WVUB
- Vincennes, Indiana; United States;
- Broadcast area: Vincennes; Bicknell; Princeton, Indiana; Bridgeport; Lawrenceville;
- Frequency: 91.1 MHz (HD Radio)
- Branding: Blazer 91.1

Programming
- Format: Adult album alternative
- Affiliations: NPR

Ownership
- Owner: Vincennes University
- Sister stations: WFML; WVUT;

History
- First air date: December 7, 1970
- Former call signs: WFML, WVUC
- Former frequencies: 91.3 MHz (1970–1974)
- Call sign meaning: "Vincennes University Broadcasting"

Technical information
- Licensing authority: FCC
- Facility ID: 70241
- Class: B
- ERP: 50,000 watts
- HAAT: 152 meters (499 ft)
- Transmitter coordinates: 38°39′0″N 87°28′37″W﻿ / ﻿38.65000°N 87.47694°W

Links
- Public license information: Public file; LMS;
- Webcast: wvub.streamguys1.com/live-mp3
- Website: wvub.org

= WVUB =

WVUB (91.1 FM, "Blazer 91.1") is a public radio station licensed to Vincennes, Indiana, United States. The station is owned by Vincennes University (VU), operating from studios in Davis Hall on the university's main campus on North 2nd Street (near Rosedale Avenue). Its transmitter is located approximately 2 mi southeast of Vincennes, near Vincennes Lincoln High School.

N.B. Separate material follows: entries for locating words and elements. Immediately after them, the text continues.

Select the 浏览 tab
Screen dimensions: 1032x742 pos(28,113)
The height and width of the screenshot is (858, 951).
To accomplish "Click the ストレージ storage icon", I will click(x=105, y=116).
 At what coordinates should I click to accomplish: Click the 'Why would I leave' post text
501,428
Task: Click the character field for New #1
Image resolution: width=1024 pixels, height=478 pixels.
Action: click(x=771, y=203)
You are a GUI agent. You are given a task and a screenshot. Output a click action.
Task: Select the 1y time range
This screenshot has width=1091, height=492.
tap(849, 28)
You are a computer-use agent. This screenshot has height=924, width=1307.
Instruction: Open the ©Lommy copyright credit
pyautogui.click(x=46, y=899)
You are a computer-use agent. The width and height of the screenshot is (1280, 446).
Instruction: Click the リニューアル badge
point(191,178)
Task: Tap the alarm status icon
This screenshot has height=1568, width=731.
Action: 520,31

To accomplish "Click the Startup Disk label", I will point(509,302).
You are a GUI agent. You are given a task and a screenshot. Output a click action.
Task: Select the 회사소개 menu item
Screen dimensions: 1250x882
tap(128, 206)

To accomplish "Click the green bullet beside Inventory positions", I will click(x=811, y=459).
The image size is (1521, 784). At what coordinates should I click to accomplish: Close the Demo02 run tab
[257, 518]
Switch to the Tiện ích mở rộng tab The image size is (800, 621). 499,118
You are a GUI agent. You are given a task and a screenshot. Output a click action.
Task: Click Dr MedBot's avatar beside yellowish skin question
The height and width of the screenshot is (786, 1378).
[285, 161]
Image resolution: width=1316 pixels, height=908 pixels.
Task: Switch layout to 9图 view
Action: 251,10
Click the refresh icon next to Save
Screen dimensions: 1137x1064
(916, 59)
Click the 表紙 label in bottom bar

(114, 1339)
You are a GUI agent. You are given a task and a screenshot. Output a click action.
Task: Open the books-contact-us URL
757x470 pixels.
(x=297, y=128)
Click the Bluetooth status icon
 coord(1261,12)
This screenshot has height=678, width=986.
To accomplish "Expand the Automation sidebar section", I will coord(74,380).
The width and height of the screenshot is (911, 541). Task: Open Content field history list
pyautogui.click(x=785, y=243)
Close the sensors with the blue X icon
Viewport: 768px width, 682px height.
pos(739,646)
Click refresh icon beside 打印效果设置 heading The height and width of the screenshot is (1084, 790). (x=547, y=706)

WVUB, which has an effective radiated power of 50,000 watts, broadcasts an adult album alternative ("Triple-A") format. It also serves as a training ground for students, who gather and produce local news, both for WVUB and WVUT, the university's public television station. WVUB brands itself as Blazer 91.1, named for the university's mascot, the Trailblazers.

==History==
On September 2, 1970, the FCC awarded a construction permit to Vincennes University to build a new noncommercial radio station on 91.3 MHz. The station began broadcasting on that frequency on December 7, 1970, before being approved in 1973 to move to 91.1 MHz at 50,000 watts, a change carried out the next year.

Prior to 2021, the station broadcast a hot adult contemporary format. The current Triple-A format was instituted in 2019 on the station's HD Radio subchannel, "ALT 91", as an additional outlet for student involvement.